> [DATA FOR THIS TASK]:
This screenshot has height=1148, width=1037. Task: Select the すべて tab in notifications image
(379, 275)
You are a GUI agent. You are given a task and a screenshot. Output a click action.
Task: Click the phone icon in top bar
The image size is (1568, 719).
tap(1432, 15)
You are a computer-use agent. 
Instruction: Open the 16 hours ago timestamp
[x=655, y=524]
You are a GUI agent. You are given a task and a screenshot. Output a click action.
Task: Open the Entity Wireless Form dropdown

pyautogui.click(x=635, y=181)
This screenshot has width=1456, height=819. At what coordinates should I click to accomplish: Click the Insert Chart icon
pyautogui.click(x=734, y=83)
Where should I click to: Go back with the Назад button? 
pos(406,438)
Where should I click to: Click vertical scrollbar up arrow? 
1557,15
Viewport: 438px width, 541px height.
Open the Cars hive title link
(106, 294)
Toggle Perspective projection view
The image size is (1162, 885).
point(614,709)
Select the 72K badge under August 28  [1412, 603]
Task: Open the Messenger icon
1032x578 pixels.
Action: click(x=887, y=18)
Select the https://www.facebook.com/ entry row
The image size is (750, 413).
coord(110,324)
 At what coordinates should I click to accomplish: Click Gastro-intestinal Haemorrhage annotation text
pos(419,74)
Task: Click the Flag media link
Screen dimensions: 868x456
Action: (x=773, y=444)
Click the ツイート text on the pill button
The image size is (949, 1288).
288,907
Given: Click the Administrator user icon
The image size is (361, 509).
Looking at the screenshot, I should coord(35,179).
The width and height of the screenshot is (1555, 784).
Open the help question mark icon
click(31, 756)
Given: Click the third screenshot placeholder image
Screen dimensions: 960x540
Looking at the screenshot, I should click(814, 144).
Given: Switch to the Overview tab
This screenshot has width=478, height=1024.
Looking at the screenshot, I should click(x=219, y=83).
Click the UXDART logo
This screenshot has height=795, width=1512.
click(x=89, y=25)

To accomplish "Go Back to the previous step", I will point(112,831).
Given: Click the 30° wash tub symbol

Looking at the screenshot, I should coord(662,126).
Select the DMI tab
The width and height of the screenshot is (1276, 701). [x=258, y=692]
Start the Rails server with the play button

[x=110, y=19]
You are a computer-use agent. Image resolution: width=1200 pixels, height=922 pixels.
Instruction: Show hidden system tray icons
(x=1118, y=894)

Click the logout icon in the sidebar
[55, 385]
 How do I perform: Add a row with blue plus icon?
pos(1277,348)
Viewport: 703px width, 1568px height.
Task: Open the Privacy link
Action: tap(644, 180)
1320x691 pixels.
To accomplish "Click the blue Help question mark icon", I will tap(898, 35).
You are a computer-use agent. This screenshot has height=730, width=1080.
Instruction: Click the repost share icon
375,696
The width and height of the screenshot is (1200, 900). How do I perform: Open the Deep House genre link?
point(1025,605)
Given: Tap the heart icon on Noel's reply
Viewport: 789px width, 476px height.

> [WHAT IS ASKED]: Write the lines above as a JSON list of strings, with one string per line and no blank lines.

> [RESPONSE TO THIS EXERCISE]:
[
  "This screenshot has height=1148, width=1037. Task: Select the すべて tab in notifications image",
  "(379, 275)",
  "You are a GUI agent. You are given a task and a screenshot. Output a click action.",
  "Task: Click the phone icon in top bar",
  "The image size is (1568, 719).",
  "tap(1432, 15)",
  "You are a computer-use agent. ",
  "Instruction: Open the 16 hours ago timestamp",
  "[x=655, y=524]",
  "You are a GUI agent. You are given a task and a screenshot. Output a click action.",
  "Task: Open the Entity Wireless Form dropdown",
  "pyautogui.click(x=635, y=181)",
  "This screenshot has width=1456, height=819. At what coordinates should I click to accomplish: Click the Insert Chart icon",
  "pyautogui.click(x=734, y=83)",
  "Where should I click to: Go back with the Назад button? ",
  "pos(406,438)",
  "Where should I click to: Click vertical scrollbar up arrow? ",
  "1557,15",
  "Viewport: 438px width, 541px height.",
  "Open the Cars hive title link",
  "(106, 294)",
  "Toggle Perspective projection view",
  "The image size is (1162, 885).",
  "point(614,709)",
  "Select the 72K badge under August 28  [1412, 603]",
  "Task: Open the Messenger icon",
  "1032x578 pixels.",
  "Action: click(x=887, y=18)",
  "Select the https://www.facebook.com/ entry row",
  "The image size is (750, 413).",
  "coord(110,324)",
  " At what coordinates should I click to accomplish: Click Gastro-intestinal Haemorrhage annotation text",
  "pos(419,74)",
  "Task: Click the Flag media link",
  "Screen dimensions: 868x456",
  "Action: (x=773, y=444)",
  "Click the ツイート text on the pill button",
  "The image size is (949, 1288).",
  "288,907",
  "Given: Click the Administrator user icon",
  "The image size is (361, 509).",
  "Looking at the screenshot, I should coord(35,179).",
  "The width and height of the screenshot is (1555, 784).",
  "Open the help question mark icon",
  "click(31, 756)",
  "Given: Click the third screenshot placeholder image",
  "Screen dimensions: 960x540",
  "Looking at the screenshot, I should click(814, 144).",
  "Given: Switch to the Overview tab",
  "This screenshot has width=478, height=1024.",
  "Looking at the screenshot, I should click(x=219, y=83).",
  "Click the UXDART logo",
  "This screenshot has height=795, width=1512.",
  "click(x=89, y=25)",
  "To accomplish \"Go Back to the previous step\", I will point(112,831).",
  "Given: Click the 30° wash tub symbol",
  "Looking at the screenshot, I should coord(662,126).",
  "Select the DMI tab",
  "The width and height of the screenshot is (1276, 701). [x=258, y=692]",
  "Start the Rails server with the play button",
  "[x=110, y=19]",
  "You are a computer-use agent. Image resolution: width=1200 pixels, height=922 pixels.",
  "Instruction: Show hidden system tray icons",
  "(x=1118, y=894)",
  "Click the logout icon in the sidebar",
  "[55, 385]",
  " How do I perform: Add a row with blue plus icon?",
  "pos(1277,348)",
  "Viewport: 703px width, 1568px height.",
  "Task: Open the Privacy link",
  "Action: tap(644, 180)",
  "1320x691 pixels.",
  "To accomplish \"Click the blue Help question mark icon\", I will tap(898, 35).",
  "You are a computer-use agent. This screenshot has height=730, width=1080.",
  "Instruction: Click the repost share icon",
  "375,696",
  "The width and height of the screenshot is (1200, 900). How do I perform: Open the Deep House genre link?",
  "point(1025,605)",
  "Given: Tap the heart icon on Noel's reply",
  "Viewport: 789px width, 476px height."
]